What this task involves :: Write out the part of the listing below that begins with the line containing "Given: Click the page number input field" and runs to the end of the listing as a numbered list, skipping blank lines and leaving out the pictures.

========

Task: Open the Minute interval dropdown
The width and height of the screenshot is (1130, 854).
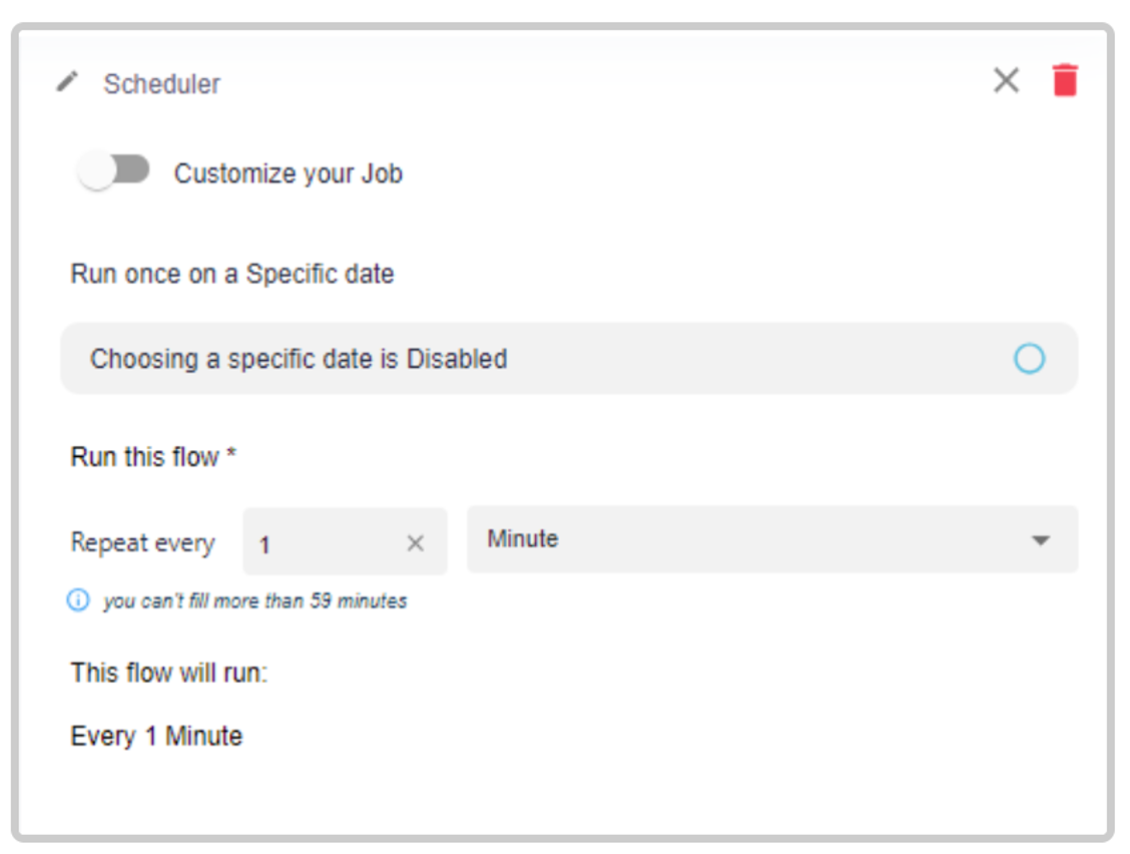Action: coord(773,539)
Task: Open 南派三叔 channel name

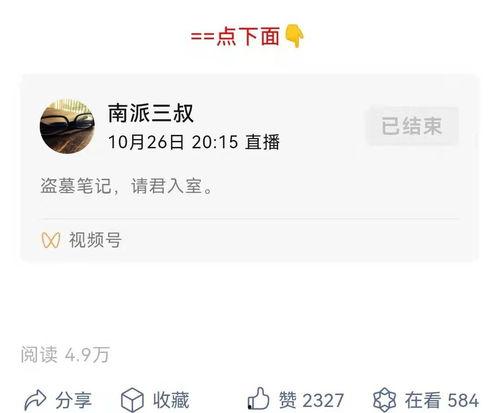Action: click(151, 113)
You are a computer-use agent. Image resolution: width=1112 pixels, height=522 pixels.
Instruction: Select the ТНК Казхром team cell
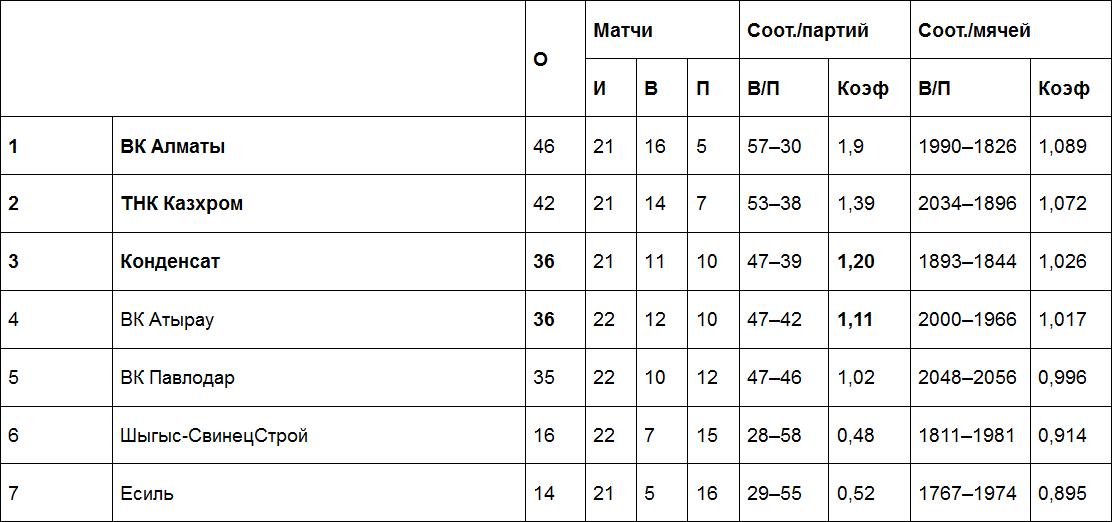[182, 204]
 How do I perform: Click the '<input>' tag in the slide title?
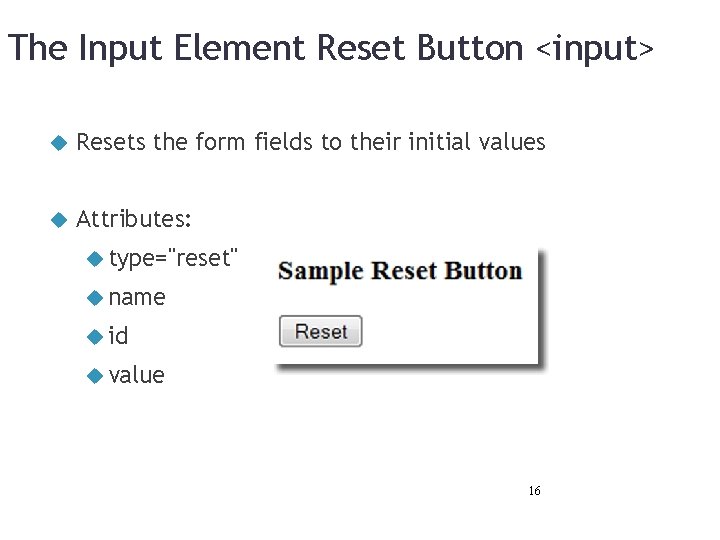tap(595, 48)
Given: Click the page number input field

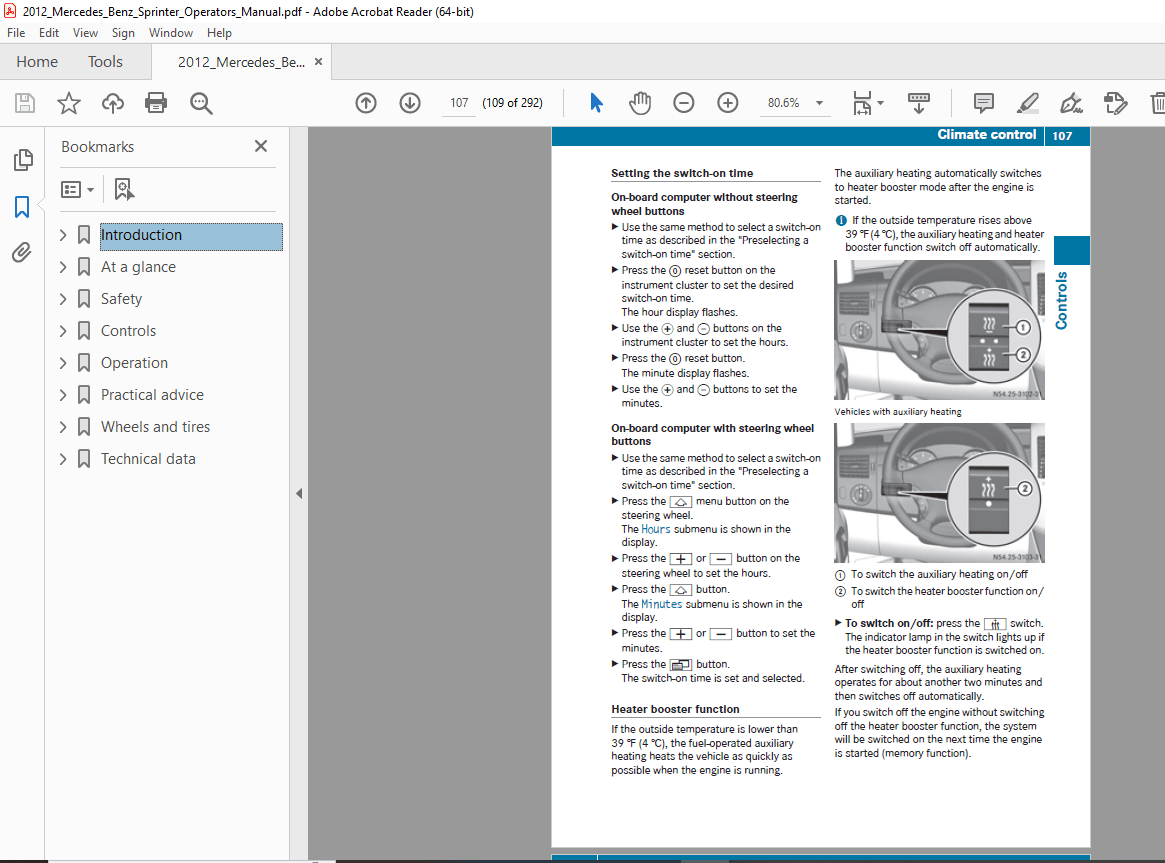Looking at the screenshot, I should [458, 102].
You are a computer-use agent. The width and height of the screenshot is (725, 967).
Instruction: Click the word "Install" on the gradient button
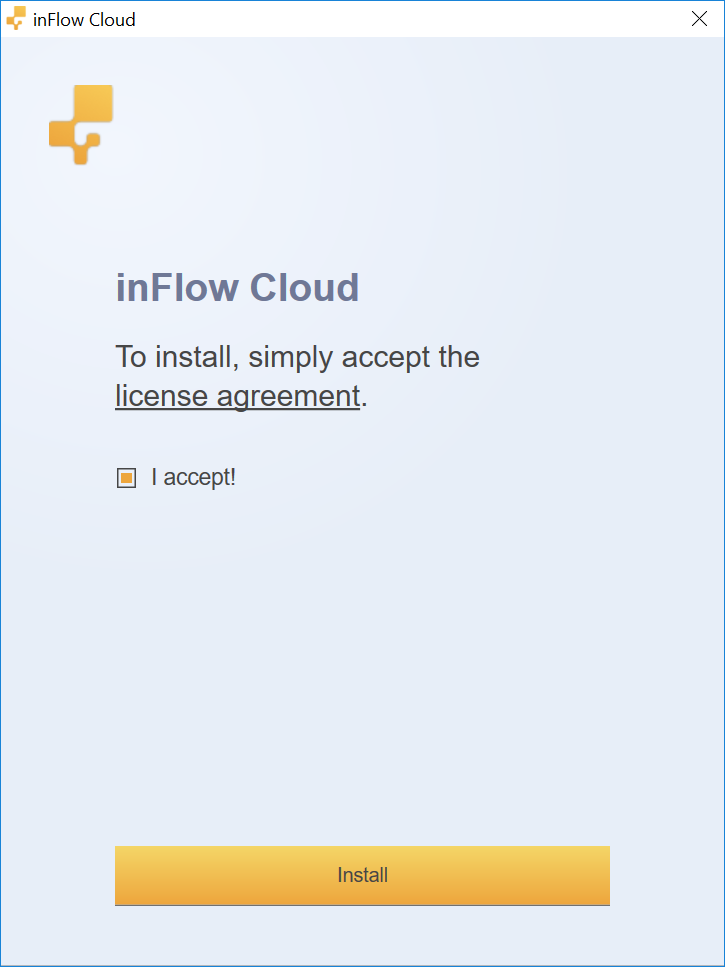pyautogui.click(x=362, y=875)
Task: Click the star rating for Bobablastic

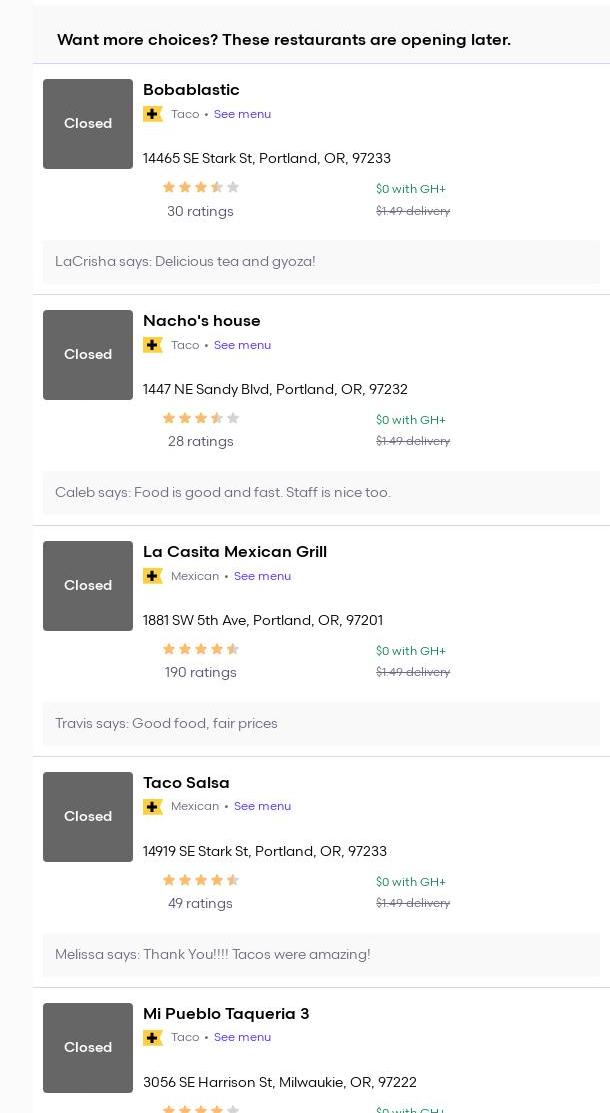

========

Answer to this problem ::
1. Given: Click the page number input field
2. Looking at the screenshot, I should [458, 102].
3. You are a computer-use agent. The width and height of the screenshot is (725, 967).
4. Instruction: Click the word "Install" on the gradient button
5. pyautogui.click(x=362, y=875)
6. Task: Click the star rating for Bobablastic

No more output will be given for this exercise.